The role of orthokeratology
Orthokeratology (ortho-k) is another excellent option with a long successful track record of slowing myopia,7 albeit off-label use. These reverse geometry RGP lenses reshape the central part of the cornea overnight. The goal is to produce a classic bulls-eye pattern, though interestingly some decentration has been shown to have extra protection against myopia.8,9 The treatment zone size, typically 4 mm, can be reduced for a greater protective effect.8
Recently, toric ortho-k for children with corneal astigmatism has also shown early success.10 For the right candidate, orthokeratology can offer the substantial advantages of clear lens-free daytime vision along with slower myopia progression.
Figure 3 demonstrates a classic bulls-eye fluorescein pattern for orthokeratology (central bearing, mid peripheral pooling, peripheral edge lift).
Even outside of the conditions discussed, there is a clear role for contact lenses in children distinct from the armamentarium of common daily wear lenses. Being confident with the available lens types can translate to success for your next routine or challenging pediatric lens fit.
- Holmes JM, Leske DA, Burke JP et al. Birth prevalence of visually significant infantile cataract in a defined U.S. population. Ophthalmic Epidemiol 2003 Apr:10:67-74.

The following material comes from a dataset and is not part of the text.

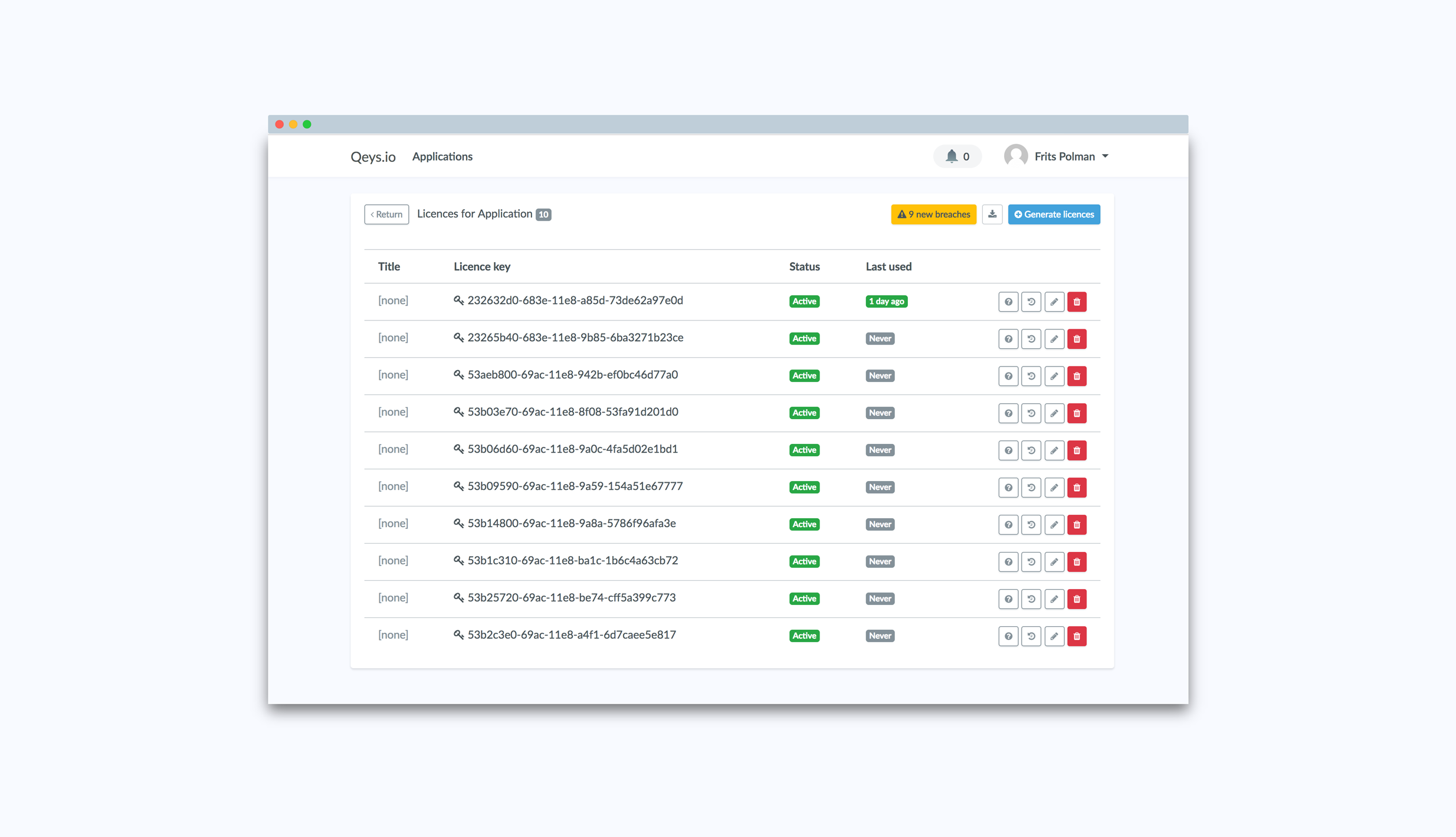Open the info icon for licence 53b1c310

point(1008,562)
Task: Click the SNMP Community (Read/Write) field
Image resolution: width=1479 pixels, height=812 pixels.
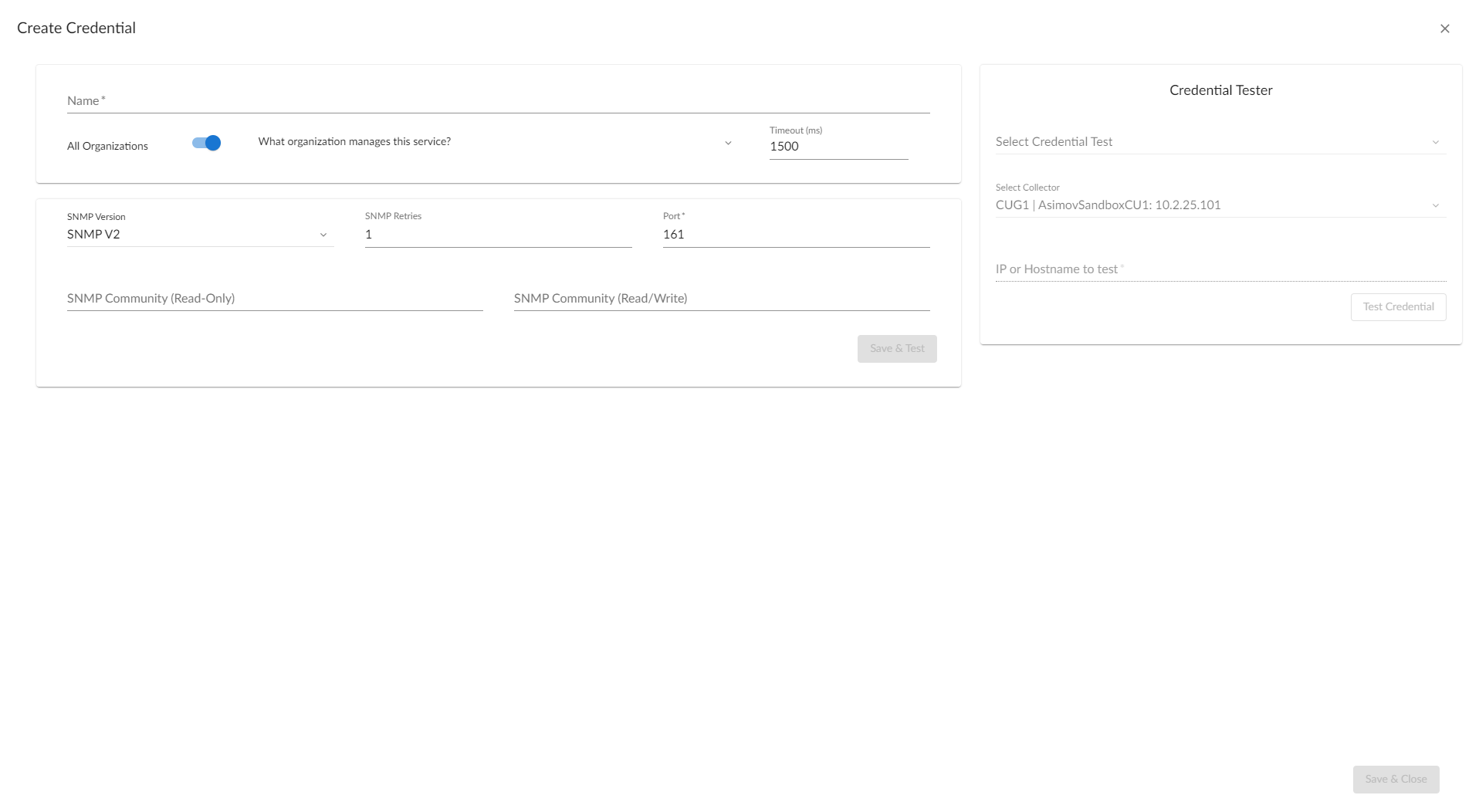Action: click(721, 299)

- Russell B, DuBois L, Lynn M et al. The Infant Aphakia Treatment Study Contact Lens Experience to Age 5 years. Eye Contact Lens. 2017 Nov; 43(6):352-357.
- Salterelli D. Hyper oxygen-permeable rigid contact lenses as an alternative for the treatment of pediatric aphakia. Eye Contact Lens. 2008 Mar;34(2):84-93.
- Capozzi P, Morini C, Piga S et al. Corneal Curvature and Axial Length Values in Children with Congenital/Infantile Cataract in the First 42 Months of Life. Invest Ophthalmol Vis Sci. 2008 Nov;49(11):4774-8.
- Rathi VM, Mandathara PS, Vaddavalli PK et al. Fluid filled scleral contact lens in pediatric patients: Challenges and outcome. Cont Lens Anterior Eye. 2012 Aug;35(4):189-92.
- Chamberlain P, Peixoto-de-Matos SC, Logan NS et al. A 3-year Randomized Clinical Trial of MiSight Lenses for Myopia Control. Optom Vis Sci. 2019 Aug;96(8):556-567.
- Lee YC, Wang JH, Chiu CJ. Effect of Orthokeratology on myopia progression: twelve-year results of a retrospective cohort study. BMC Ophthalmol. 2017 Dec 8;17(1):243.
- Lin W, Li N, Gu T et al. The treatment zone size and its decentration influence axial elongation in children with orthokeratology treatment. BMC Ophthalmol. 2021 Oct 12;21(1):362.
- Wang A, Yang C. Influence of Overnight Orthokeratology Lens Treatment Zone Decentration on Myopia Progression. J Ophthalmol. 2019 Nov 15;2019:2596953.
- Jiang J, Lian L, Wang F et al. Comparison of Toric and Spherical Orthokeratology Lenses in Patients with Astigmatism. J Ophtahlmol. 2019 Feb 20;2019:4275269.